Ce 15 février 2025, sur le site de cette ancienne “ZAD”, anciens opposants, habitants de Marckolsheim et militants d’aujourd’hui se  sont réunis pour célébrer l’anniversaire de cette victoire populaire contre l’industrialisation et la destruction des milieux naturels. Plusieurs personnes ayant participé à l’occupation, “les anciens de Marcko”, ont pris la parole pour témoigner de la lutte. L’occasion de rappeler le rôle qu’ont joué ces mobilisations dans la mise en place des programmes de restauration actuels et l’importance toujours actuelle de l’engagement associatif et de la désobéissance citoyenne.

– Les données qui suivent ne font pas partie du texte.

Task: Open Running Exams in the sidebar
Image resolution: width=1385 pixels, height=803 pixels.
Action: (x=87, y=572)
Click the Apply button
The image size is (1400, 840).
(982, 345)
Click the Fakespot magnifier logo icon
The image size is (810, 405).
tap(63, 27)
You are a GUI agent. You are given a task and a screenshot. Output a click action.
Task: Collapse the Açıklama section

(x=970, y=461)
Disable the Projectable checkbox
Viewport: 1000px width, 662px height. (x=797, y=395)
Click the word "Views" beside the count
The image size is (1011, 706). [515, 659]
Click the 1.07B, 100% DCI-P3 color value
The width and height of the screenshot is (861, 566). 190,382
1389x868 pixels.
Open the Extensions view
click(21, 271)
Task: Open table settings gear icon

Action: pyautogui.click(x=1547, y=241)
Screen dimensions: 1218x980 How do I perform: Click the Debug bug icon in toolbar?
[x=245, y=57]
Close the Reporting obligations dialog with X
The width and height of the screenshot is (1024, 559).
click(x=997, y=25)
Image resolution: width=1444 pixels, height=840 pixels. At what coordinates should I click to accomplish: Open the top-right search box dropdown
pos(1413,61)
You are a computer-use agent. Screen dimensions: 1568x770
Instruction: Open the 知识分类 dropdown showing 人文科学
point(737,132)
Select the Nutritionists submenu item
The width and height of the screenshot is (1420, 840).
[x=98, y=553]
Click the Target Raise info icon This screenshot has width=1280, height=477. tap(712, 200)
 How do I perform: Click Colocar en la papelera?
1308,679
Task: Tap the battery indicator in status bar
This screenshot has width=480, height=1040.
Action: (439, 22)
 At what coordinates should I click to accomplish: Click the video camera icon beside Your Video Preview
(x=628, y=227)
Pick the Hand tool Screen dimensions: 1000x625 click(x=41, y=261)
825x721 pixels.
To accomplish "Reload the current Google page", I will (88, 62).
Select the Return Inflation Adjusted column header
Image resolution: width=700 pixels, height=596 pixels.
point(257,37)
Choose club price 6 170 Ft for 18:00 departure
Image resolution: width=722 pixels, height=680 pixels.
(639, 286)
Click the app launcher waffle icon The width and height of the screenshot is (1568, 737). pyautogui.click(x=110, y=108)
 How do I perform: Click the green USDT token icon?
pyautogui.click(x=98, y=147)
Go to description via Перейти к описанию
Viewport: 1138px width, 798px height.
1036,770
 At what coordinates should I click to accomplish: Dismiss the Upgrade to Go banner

Maurice Wintz, ancien président d’Alsace Nature, (qui n’était pas présent  en 1975) évoque l’évolution du regard sur les forêts rhénanes. Il rend hommage aux femmes et hommes qui ont bravé les autorités, le froid, la boue et les sarcasmes pour porter une autre vision du monde. “Les événements de Marckolsheim montrent que les engagements citoyens sont efficaces et nécessaires. C’est cette occupation, et les manifestations qui ont suivi, qui ont conduit à transformer le regard sur les forêts rhénanes, qui sont passées du statut de réserve foncière à industrialiser à celui de patrimoine écologique à protéger et à restaurer. “. Marckolsheim témoigne du changement de regard, porté notamment par les « nouveaux mouvements sociaux », quant aux enjeux démocratiques et écologiques dans le contexte d’un modèle social marqué par le productivisme.

Badois et alsaciens, de part et d’autre du Rhin, ont unis leurs forces face à cette problématique commune, partageant alors leurs similitudes culturelles, 30 après la fin de la guerre. Axel Mayer, ancien directeur de l’association allemande Bund, témoigne : “Nous avons occupé la place à l’époque. Nous, les Allemands, nous vous avons soutenus, vous les Français. Plus tard, à Wyhl, vous nous avez aidés. C’était froid, boueux, sale, fatigant, laborieux, romantique, beau et important. La lutte et l’occupation illégale ont payé. Ces succès ne sont pas tombés du ciel. Cela a valu la peine de se battre”.

Les femmes ont joué un rôle primordial dans les luttes contre l’installation de la CWM. Des mères de familles, des grands-mères, fichus sur la tête, occupaient le site, parfois en tricotant,” raconte Andrée Buchmann, étudiante à l’époque et aujourd’hui membre du parti écologiste. Le terrain a été défendu par des paysans, des étudiants, des personnes âgées, des enfants, des ouvriers, des universitaires, des artistes. La lutte contre la CWM a fédéré des alsaciens de tous horizons.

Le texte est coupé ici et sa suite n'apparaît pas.